### Description of the task
Look below for the line that has "Click the Continue Shopping button"; output exactly from it through the line that has "Click the reply speech bubble icon", and leave the pictures out.

### Data in this exercise
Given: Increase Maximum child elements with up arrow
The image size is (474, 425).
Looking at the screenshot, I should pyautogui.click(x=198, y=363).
...
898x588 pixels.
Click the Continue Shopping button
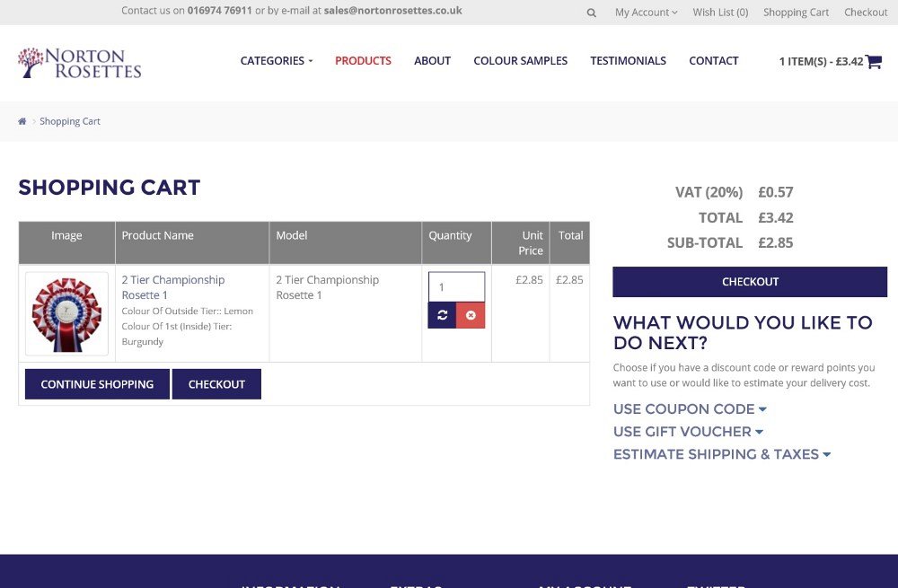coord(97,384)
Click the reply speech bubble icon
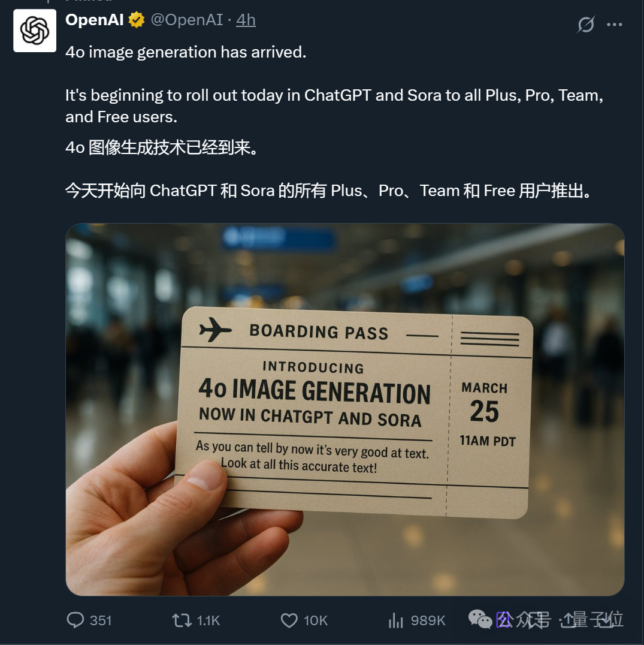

### Reply
Click the Continue Shopping button
coord(97,384)
Click the reply speech bubble icon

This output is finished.